| E.D.N.Y | Apr 20, 1923

GARVIN, District Judge.

Plaintiff moves for an order, under rule 113 of the Rules of Civil Practice of the state of New York, granting summary judgment on the first cause of action set forth in the amended complaint. This rule reads as follows:

“Rule 113. Summary Judgment. When an answer is served in an action to recover a debt or liquidated demand arising ■ (1) on a contract, express or implied, sealed or not sealed; or (2) on a judgment for a stated sum, the answer may be struck out and judgment entered thereon on motion, and the affidavit of the plaintiff or of any other person having knowledge of the facts, verifying the cause of action and stating the amount claimed, and his belief that there is no defense to the action, unless the defendant by affidavit, or other proof, shall show such facts as may be deemed by the judge hearing the motion, sufficient to entitle him to defend.”

This is applicable to cases pending in the federal courts under section 914, United States Revised Statutes (Comp. St. § 1537), often referred to as the “Conformity Act,” which reads:

“The practice, pleadings, and forms and modes of proceeding in civil causes, other than equity and admiralty causes, in the Circuit and District Comets, shall conform, as near as may be, to the practice, pleadings, and forms and modes of proceeding existing at the time in like causes in the courts of record of the state within which such Circuit or District Courts are held, any rule of court to the contrary notwithstanding.”

The action is for goods sold and delivered. The second amended answer of defendant’s raises no issue except that of delivery. Plaintiff has filed affidavits on this application, under rule 113, supra, which establish delivery, if uncontradicted. No affidavits have been filed in reply. It is clear, therefore, that there is no defense.

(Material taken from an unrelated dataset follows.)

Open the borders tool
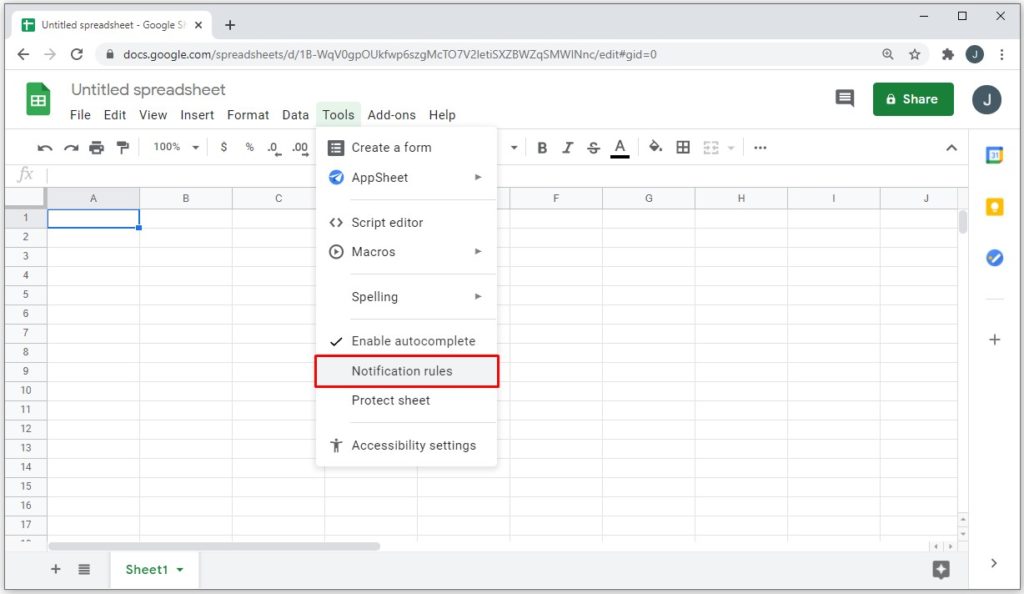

It has been held that rule 113 is not unconstitutional. General Investment Co. v. Interborough Rapid Transit Co., 235 N. Y. 133, 139 N. E. 216. Although I am referred to no authority in which a federal court has discussed the rule in question and considered it in connection with an application of. this character, I find no difficulty in holding that it is binding upon this court.

Application granted.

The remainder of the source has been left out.